What is being asked ▸ Write out the data again exactly, skipping every picture.

Stored data:
__________________________________________________

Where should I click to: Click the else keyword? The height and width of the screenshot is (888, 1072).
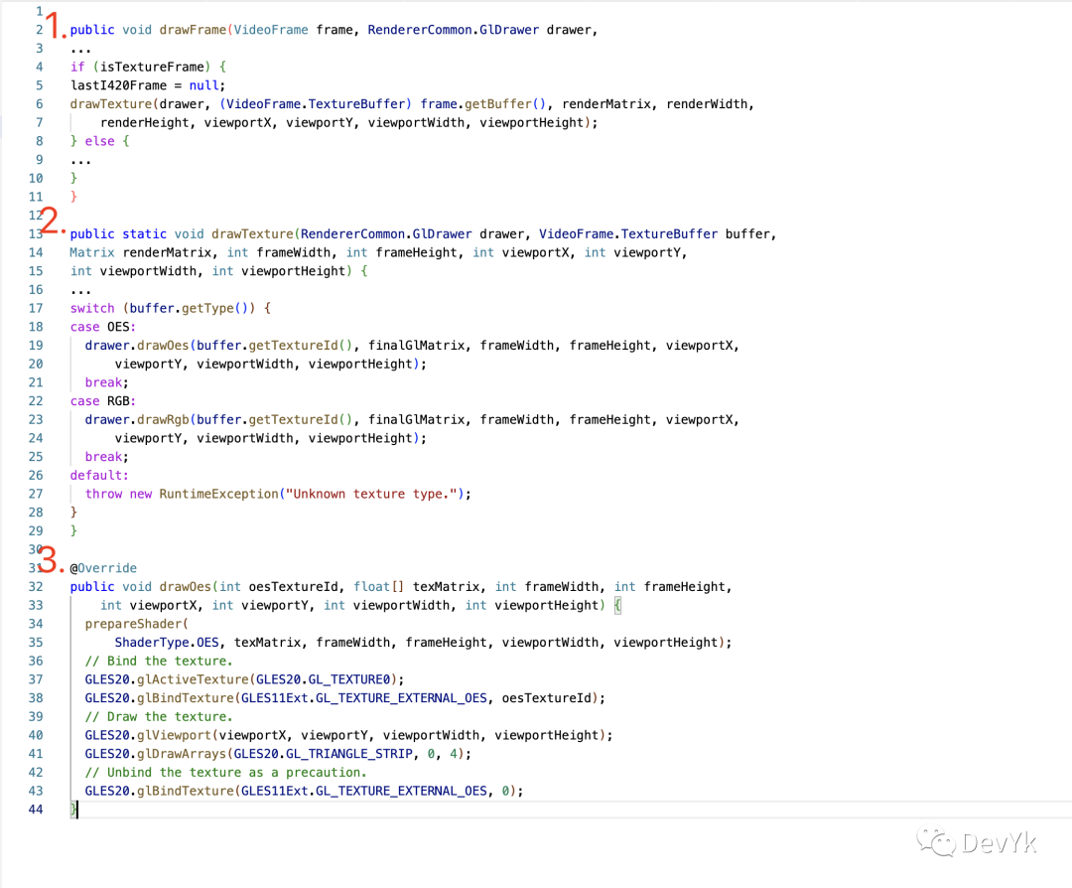click(x=99, y=141)
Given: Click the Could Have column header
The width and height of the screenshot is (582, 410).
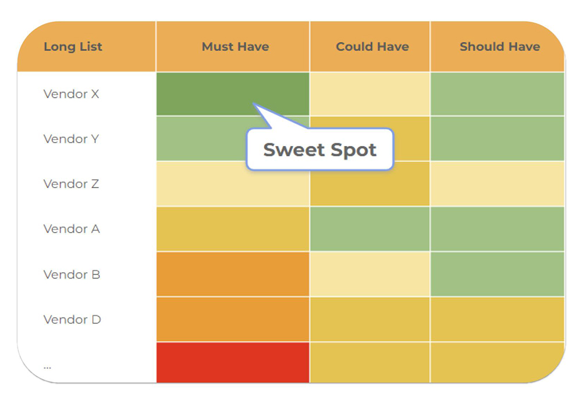Looking at the screenshot, I should tap(372, 47).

__________________________________________________

Final answer ▸
Where should I click to: Click the else keyword? The height and width of the screenshot is (888, 1072).
click(x=99, y=141)
Given: Click the Could Have column header
The width and height of the screenshot is (582, 410).
Looking at the screenshot, I should tap(372, 47).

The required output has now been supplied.